==== PROVIDED MATERIAL ====

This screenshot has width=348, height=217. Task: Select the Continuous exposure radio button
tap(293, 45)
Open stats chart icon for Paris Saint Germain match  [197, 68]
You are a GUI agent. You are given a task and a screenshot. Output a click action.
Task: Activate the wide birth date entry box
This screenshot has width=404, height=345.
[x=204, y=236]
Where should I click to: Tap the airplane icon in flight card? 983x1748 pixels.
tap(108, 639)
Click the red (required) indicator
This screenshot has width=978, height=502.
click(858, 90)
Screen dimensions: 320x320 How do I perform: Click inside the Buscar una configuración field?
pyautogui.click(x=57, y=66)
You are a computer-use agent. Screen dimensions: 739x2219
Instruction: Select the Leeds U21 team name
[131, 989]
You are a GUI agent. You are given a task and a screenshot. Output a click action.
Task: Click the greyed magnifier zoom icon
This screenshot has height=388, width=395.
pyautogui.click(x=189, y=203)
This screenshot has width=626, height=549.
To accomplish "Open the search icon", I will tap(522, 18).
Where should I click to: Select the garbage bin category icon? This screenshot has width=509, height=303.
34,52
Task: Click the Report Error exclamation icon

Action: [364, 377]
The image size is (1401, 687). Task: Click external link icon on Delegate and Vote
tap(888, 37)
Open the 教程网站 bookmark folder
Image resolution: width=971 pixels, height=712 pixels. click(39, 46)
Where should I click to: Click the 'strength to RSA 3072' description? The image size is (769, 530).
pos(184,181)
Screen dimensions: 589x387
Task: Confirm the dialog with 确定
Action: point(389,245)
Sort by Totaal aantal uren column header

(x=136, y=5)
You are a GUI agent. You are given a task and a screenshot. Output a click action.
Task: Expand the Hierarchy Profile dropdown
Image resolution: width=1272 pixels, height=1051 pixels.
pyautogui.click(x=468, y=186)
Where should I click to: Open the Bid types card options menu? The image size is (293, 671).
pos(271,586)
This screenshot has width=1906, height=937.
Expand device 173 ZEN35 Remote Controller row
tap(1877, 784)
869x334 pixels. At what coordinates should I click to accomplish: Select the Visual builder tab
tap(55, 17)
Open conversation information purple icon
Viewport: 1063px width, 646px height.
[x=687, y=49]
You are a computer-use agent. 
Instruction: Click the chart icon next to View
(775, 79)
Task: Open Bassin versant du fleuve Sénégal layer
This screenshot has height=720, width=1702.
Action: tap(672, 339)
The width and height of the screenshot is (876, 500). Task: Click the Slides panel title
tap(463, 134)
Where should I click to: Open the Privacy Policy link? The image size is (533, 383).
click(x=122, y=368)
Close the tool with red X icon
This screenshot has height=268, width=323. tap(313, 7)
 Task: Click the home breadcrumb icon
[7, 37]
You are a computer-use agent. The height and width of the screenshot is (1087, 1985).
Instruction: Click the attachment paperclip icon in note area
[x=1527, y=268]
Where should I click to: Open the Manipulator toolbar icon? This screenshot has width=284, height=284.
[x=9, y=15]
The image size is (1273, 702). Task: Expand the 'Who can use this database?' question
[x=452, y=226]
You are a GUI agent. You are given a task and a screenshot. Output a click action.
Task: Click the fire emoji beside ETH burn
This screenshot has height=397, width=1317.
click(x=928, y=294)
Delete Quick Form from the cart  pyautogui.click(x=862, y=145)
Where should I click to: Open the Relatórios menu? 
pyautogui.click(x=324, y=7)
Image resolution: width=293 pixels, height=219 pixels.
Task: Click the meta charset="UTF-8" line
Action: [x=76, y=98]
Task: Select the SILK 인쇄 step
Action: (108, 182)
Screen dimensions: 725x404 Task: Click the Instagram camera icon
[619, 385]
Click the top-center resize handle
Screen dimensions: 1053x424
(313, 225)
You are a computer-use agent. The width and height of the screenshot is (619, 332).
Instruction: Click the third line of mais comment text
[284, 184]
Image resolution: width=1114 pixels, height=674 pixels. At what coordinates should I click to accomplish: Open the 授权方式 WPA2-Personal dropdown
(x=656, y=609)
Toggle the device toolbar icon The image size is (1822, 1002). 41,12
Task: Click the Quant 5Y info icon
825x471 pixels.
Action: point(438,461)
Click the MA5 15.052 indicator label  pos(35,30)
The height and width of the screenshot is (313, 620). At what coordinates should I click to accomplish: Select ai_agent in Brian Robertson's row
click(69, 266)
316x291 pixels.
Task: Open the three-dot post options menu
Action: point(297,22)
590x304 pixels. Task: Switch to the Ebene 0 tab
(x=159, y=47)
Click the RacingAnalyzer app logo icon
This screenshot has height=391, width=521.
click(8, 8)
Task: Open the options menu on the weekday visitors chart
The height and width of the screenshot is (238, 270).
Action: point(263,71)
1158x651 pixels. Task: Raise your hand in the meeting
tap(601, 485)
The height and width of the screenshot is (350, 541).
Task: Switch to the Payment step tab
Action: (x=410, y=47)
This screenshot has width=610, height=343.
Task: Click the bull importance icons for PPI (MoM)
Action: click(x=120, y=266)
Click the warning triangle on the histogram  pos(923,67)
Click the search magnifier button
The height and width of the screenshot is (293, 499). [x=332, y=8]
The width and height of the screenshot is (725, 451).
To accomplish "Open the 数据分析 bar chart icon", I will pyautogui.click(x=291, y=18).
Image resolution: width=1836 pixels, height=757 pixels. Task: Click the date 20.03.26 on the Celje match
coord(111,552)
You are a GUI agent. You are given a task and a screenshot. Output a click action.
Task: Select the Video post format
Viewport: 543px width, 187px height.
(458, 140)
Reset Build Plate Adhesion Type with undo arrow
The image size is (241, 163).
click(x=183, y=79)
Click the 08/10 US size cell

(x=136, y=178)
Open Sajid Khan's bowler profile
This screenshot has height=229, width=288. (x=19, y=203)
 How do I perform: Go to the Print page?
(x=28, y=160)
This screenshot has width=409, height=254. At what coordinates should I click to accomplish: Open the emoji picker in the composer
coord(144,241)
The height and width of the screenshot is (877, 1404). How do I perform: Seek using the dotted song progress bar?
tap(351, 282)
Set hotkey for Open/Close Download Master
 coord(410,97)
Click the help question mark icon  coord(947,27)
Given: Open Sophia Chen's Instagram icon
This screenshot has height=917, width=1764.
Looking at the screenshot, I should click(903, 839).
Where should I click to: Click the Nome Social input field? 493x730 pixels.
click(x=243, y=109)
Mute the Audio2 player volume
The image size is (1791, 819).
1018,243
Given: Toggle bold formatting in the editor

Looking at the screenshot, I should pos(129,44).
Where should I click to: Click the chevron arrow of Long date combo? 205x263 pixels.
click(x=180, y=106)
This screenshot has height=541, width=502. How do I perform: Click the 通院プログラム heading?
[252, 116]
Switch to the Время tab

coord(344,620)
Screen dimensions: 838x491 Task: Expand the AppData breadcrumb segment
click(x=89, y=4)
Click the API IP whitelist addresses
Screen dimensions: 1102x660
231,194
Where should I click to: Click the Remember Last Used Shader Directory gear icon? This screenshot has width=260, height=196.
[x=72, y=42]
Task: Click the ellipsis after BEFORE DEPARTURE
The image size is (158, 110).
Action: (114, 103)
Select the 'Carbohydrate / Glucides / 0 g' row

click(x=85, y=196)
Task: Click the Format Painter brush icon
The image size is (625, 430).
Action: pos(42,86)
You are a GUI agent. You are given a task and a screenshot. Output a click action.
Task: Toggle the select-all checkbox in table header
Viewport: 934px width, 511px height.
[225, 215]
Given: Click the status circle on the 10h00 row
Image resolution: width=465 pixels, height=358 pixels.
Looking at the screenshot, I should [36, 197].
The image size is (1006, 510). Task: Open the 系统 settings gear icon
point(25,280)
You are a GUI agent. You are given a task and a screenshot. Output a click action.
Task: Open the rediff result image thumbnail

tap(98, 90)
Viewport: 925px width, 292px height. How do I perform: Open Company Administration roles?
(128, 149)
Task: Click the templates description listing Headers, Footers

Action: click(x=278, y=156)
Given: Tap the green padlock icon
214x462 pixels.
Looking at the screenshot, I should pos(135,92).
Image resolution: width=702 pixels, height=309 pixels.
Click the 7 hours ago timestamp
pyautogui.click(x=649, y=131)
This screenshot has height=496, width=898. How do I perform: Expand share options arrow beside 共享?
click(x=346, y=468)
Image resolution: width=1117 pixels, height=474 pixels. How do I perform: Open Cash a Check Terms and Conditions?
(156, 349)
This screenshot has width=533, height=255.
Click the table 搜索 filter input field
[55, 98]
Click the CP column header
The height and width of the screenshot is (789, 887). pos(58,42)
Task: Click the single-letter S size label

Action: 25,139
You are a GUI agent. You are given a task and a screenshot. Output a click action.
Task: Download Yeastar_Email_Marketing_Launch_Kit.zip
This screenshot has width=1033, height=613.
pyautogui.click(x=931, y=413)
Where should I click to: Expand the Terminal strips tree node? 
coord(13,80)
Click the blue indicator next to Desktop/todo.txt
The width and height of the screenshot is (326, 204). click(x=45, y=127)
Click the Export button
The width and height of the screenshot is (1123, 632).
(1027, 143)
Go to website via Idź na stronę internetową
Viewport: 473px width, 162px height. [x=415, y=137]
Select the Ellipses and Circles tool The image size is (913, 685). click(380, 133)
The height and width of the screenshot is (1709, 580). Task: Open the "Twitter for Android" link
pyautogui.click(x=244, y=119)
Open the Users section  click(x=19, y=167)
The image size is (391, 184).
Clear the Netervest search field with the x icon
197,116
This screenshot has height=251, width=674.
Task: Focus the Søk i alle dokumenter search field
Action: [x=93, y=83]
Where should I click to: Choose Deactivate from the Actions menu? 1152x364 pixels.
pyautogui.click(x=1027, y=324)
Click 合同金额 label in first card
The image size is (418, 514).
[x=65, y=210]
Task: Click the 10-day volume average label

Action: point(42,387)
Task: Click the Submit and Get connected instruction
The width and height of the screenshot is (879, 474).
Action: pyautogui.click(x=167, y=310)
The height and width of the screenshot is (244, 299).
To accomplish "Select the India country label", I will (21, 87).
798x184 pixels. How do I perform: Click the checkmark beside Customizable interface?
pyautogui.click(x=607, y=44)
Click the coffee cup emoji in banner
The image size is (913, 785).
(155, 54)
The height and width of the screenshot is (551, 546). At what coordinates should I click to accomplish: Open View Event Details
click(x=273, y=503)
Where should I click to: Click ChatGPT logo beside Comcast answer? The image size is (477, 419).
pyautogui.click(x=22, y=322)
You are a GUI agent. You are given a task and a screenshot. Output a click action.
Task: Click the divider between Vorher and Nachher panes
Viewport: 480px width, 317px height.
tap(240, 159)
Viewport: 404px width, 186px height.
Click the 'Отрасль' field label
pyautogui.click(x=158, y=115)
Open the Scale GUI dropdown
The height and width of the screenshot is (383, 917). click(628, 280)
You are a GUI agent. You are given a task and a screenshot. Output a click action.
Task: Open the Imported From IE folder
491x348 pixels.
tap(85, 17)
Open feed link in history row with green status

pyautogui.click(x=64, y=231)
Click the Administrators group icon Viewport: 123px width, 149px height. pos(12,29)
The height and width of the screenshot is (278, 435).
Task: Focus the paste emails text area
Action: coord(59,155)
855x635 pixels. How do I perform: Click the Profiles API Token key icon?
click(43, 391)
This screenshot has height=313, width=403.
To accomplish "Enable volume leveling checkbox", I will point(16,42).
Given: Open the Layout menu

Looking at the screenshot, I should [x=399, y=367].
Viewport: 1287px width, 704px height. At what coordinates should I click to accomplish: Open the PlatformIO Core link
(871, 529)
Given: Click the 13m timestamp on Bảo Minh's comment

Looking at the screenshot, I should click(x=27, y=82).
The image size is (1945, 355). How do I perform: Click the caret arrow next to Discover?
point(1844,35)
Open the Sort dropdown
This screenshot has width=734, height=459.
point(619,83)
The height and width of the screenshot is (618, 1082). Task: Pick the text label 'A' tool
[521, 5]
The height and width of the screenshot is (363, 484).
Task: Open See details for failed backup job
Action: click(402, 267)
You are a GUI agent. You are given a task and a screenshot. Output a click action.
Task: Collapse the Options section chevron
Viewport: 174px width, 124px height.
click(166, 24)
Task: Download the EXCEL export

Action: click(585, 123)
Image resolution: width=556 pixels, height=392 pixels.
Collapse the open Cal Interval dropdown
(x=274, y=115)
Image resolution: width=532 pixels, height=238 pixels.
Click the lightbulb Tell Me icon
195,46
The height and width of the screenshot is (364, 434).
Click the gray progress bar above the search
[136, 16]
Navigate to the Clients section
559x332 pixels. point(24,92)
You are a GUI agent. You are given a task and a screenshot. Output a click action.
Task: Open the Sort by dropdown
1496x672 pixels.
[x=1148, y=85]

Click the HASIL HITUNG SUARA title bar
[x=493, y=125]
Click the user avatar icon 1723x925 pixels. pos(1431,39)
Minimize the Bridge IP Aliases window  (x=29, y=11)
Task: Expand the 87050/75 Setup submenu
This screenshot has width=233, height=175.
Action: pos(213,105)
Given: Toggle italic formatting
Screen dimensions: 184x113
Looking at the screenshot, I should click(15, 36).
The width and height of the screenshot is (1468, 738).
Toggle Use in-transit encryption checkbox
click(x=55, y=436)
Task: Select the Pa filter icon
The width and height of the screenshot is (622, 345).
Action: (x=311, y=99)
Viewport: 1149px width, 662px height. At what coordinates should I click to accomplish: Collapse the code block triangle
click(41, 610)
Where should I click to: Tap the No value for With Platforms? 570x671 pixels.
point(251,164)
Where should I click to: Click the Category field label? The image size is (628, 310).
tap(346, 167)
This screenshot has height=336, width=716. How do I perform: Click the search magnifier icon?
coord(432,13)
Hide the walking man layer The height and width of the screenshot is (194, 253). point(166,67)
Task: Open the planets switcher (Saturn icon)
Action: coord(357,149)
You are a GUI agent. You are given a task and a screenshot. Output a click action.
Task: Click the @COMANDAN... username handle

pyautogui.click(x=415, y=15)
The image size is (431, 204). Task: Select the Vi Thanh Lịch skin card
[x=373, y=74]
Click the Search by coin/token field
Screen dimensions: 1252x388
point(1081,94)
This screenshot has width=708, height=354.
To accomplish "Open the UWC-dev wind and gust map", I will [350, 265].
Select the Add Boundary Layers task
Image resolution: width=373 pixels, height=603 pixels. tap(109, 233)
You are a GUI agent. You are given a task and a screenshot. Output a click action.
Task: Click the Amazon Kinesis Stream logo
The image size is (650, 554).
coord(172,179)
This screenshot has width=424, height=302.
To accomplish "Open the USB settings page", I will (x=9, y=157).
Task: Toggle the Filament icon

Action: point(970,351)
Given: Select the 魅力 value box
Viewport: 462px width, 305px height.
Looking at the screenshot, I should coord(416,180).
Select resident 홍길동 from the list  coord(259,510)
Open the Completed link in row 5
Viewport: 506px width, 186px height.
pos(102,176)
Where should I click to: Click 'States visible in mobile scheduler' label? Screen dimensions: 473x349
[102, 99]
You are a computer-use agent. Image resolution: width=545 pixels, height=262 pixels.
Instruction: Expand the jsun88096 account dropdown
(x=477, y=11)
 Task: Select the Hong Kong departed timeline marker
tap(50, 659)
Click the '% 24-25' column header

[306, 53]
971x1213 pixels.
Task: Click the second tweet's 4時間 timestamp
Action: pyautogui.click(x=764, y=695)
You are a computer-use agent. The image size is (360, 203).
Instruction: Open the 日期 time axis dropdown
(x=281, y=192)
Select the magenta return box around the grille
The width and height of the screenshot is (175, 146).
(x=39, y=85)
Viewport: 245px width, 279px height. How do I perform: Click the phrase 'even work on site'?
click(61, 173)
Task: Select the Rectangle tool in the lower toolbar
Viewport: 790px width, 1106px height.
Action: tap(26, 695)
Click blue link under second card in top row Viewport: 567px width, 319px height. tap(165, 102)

====

_PROBLEM:_ Transcribe each line of the data above, unaltered, from the one where "Sort by Totaal aantal uren column header" appears to the one where "Open conversation information purple icon" appears, inclusive of both.

_WRITTEN RESPONSE:_
Sort by Totaal aantal uren column header

(x=136, y=5)
You are a GUI agent. You are given a task and a screenshot. Output a click action.
Task: Expand the Hierarchy Profile dropdown
Image resolution: width=1272 pixels, height=1051 pixels.
pyautogui.click(x=468, y=186)
Where should I click to: Open the Bid types card options menu? The image size is (293, 671).
pos(271,586)
This screenshot has width=1906, height=937.
Expand device 173 ZEN35 Remote Controller row
tap(1877, 784)
869x334 pixels. At what coordinates should I click to accomplish: Select the Visual builder tab
tap(55, 17)
Open conversation information purple icon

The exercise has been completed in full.